▸ PARTS OF THE EXERCISE
1. Could you repeat the part of the Abobo woreda article that begins at the words "Abwobo (Amharic: አቦቦ)(Abwom-Gilo" and stops after the words "Abwobo is Abwobo.", copying it exactly?
2. Do the following statements agree with the Abobo woreda article? Answer yes or no for each, and quote the words from the article that decide it. (a) Abwobo is part of the Anywaa Zone. (b) Elevations in the woreda reach above 1,000 meters. (c) About half of the woreda is forest.

= Abobo (woreda) =

District in Gambela Region, Ethiopia

Abwobo (Amharic: አቦቦ)(Abwom-Gilo Wara-Laaw) is a woreda in Gambela Region, Ethiopia. Part of the Anywaa Zone, Abwobo is bordered on the southeast by the Majang Zone, on the south by Gog, on the southwest by Jor, on the northwest by Itang special woreda, on the north by Gambela Zuria, and on the northeast by the Oromia Region; part of its northern boundary is defined by the Alworo River. The major town in Abwobo is Abwobo.

== Overview ==
The terrain of Abwobo is dominated by comparatively high ground extending on a southeast-northwest axis; the elevations range 400 – 600 meters above sea level. Major bodies of water in this woreda include Lake Alworo. According to the Atlas of the Ethiopian Rural Economy published by the Central Statistical Agency (CSA), around 20% of the woreda is forest. A notable landmark is the Gambela National Park, which occupies the land west of the Pinyudo - Gambela road.

The economy of Abwobo is predominantly agricultural. Estimated road density is reported to be between 5.1 and 10 kilometers per 1000 square kilometers.

▸ DATA LISTING
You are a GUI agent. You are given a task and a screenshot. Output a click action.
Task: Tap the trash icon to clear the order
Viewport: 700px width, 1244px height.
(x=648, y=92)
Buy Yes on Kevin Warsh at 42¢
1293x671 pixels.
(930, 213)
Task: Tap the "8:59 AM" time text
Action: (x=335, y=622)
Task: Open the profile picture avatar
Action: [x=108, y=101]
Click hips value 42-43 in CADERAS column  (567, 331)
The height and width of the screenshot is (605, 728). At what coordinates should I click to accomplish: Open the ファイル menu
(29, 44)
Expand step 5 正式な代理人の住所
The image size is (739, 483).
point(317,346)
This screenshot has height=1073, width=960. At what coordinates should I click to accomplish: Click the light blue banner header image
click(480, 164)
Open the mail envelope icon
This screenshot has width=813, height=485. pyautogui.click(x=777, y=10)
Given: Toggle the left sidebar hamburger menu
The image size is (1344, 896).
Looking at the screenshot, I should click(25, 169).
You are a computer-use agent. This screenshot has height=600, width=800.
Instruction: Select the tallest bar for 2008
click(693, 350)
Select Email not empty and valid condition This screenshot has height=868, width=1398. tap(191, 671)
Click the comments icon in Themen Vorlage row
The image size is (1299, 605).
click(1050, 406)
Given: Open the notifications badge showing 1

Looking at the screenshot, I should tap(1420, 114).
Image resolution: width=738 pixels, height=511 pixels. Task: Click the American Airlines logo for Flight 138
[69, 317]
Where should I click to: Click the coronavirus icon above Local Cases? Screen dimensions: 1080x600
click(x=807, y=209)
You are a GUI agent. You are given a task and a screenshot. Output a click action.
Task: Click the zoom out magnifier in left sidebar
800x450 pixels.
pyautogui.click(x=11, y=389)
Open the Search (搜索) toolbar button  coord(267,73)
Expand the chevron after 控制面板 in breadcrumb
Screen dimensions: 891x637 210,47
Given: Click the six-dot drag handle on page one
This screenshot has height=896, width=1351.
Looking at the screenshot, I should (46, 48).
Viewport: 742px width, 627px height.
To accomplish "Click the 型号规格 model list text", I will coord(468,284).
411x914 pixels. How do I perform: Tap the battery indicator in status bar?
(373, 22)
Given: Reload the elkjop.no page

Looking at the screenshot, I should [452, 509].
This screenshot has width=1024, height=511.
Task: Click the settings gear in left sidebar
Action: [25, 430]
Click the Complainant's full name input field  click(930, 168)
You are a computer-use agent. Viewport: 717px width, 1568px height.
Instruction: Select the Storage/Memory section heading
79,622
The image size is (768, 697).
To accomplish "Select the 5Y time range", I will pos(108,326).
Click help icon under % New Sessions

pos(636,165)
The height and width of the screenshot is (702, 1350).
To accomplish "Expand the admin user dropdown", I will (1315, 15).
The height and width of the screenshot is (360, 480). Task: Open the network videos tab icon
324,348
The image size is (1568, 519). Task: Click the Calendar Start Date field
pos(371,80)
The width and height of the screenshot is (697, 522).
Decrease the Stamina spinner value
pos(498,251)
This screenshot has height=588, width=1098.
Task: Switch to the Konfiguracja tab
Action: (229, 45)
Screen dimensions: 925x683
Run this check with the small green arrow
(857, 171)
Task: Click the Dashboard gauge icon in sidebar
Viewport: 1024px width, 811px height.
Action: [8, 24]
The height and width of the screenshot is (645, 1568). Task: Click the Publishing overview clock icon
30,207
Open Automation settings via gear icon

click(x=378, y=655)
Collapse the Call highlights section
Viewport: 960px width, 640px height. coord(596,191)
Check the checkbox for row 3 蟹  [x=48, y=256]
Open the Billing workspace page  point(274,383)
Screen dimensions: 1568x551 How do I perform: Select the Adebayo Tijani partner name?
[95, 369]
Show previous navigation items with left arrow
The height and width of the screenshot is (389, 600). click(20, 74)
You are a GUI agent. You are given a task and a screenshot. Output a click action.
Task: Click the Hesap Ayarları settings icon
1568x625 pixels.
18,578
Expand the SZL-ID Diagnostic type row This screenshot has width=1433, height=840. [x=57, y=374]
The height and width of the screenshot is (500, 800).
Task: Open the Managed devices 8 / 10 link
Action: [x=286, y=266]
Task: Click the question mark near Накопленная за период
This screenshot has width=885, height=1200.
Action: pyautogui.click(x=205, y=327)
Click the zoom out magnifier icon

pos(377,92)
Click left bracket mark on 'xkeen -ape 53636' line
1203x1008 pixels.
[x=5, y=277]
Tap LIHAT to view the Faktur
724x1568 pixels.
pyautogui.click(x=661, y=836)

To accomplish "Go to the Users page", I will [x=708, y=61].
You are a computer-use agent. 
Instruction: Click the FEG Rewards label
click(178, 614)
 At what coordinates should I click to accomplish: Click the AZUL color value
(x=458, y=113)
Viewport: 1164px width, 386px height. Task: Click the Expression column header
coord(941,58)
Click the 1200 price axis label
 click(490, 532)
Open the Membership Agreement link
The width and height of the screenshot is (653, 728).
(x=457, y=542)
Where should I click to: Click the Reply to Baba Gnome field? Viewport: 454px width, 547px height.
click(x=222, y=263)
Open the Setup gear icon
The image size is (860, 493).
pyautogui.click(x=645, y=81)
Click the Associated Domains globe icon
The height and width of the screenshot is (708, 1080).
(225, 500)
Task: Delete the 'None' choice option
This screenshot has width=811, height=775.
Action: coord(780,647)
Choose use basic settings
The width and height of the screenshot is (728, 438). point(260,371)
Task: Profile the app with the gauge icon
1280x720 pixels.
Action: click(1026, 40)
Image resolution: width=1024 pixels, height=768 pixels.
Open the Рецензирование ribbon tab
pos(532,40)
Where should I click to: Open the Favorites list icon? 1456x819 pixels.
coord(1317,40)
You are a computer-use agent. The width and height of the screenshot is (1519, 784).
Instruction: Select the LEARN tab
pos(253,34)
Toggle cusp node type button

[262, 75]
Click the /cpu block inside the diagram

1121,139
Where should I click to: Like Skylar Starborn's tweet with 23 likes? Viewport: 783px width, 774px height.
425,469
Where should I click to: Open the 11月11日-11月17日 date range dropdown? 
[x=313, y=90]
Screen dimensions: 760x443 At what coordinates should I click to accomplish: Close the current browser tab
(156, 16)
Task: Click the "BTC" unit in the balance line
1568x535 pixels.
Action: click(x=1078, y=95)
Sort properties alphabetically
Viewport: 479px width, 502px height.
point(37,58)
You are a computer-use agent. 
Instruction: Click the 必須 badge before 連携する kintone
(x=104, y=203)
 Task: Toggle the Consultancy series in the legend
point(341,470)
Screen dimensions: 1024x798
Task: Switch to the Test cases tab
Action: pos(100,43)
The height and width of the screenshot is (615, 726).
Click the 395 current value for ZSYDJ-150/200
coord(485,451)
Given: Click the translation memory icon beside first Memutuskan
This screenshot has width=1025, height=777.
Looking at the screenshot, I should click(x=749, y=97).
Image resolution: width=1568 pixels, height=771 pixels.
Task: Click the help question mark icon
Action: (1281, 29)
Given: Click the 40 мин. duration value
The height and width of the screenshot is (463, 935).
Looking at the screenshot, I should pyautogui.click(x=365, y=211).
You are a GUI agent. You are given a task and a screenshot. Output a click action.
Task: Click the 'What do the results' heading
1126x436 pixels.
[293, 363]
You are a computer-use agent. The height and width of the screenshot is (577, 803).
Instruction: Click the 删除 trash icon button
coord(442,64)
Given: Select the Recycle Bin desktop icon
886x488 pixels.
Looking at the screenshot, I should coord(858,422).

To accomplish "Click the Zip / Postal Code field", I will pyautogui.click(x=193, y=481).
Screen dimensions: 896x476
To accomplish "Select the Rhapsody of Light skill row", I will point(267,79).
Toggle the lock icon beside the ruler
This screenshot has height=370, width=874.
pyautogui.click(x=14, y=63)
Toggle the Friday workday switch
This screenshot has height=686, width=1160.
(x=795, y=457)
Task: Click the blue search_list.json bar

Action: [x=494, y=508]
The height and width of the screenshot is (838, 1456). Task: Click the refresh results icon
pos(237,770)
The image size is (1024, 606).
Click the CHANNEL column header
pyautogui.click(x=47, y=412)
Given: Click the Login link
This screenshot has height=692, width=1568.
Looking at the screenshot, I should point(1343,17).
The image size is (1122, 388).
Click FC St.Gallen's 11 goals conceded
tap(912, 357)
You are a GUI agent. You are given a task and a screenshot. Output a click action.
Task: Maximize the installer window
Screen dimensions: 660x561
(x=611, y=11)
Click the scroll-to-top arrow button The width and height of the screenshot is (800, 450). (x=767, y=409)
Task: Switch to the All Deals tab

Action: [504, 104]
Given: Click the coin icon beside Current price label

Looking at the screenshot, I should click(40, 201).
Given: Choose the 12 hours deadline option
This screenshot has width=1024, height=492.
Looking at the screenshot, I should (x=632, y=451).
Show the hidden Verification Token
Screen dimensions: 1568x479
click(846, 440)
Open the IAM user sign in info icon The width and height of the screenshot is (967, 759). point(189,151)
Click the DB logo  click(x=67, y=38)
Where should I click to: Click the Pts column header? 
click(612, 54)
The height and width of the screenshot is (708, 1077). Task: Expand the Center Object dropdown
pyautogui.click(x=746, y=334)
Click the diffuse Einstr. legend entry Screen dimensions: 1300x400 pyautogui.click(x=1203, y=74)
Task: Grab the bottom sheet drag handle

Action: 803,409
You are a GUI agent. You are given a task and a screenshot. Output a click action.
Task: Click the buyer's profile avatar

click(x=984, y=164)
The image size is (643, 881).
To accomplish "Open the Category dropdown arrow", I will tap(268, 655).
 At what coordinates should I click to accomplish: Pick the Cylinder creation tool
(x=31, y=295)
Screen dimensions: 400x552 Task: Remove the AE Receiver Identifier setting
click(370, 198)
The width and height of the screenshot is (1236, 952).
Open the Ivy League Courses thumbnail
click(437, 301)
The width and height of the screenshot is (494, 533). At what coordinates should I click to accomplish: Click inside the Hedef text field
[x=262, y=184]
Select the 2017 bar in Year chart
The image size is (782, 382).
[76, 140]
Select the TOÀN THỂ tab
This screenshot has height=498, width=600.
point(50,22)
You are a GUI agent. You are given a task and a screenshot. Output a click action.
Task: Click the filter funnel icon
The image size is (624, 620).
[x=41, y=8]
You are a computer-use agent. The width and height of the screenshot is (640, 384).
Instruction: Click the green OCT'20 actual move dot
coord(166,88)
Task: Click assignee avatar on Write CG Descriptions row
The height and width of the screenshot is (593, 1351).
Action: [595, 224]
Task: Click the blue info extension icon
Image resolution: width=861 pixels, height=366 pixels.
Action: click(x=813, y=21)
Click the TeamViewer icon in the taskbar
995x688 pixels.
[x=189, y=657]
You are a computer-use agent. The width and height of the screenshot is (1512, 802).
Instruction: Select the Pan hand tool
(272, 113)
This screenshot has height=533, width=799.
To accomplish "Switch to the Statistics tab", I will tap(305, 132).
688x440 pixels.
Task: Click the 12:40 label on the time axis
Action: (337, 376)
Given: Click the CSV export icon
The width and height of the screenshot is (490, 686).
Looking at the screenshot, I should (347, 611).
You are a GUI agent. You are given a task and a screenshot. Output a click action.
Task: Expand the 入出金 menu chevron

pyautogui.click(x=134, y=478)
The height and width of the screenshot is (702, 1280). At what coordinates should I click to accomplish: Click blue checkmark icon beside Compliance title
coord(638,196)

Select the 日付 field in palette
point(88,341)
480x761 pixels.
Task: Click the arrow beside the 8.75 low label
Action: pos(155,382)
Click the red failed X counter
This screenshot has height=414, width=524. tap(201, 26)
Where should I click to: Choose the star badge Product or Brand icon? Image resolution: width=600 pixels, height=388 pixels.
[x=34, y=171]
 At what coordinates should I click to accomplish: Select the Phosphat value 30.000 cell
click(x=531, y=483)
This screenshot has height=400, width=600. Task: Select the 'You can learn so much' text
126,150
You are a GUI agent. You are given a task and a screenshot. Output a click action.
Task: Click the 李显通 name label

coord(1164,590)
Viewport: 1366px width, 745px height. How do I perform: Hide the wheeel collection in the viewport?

▸ PROBLEM SOLUTIONS
1.
Abwobo (Amharic: አቦቦ)(Abwom-Gilo Wara-Laaw) is a woreda in Gambela Region, Ethiopia. Part of the Anywaa Zone, Abwobo is bordered on the southeast by the Majang Zone, on the south by Gog, on the southwest by Jor, on the northwest by Itang special woreda, on the north by Gambela Zuria, and on the northeast by the Oromia Region; part of its northern boundary is defined by the Alworo River. The major town in Abwobo is Abwobo.

2.
(a) Yes: "Part of the Anywaa Zone, Abwobo is bordered on the southeast by the Majang Zone"
(b) No: "the elevations range 400 – 600 meters above sea level"
(c) No: "around 20% of the woreda is forest"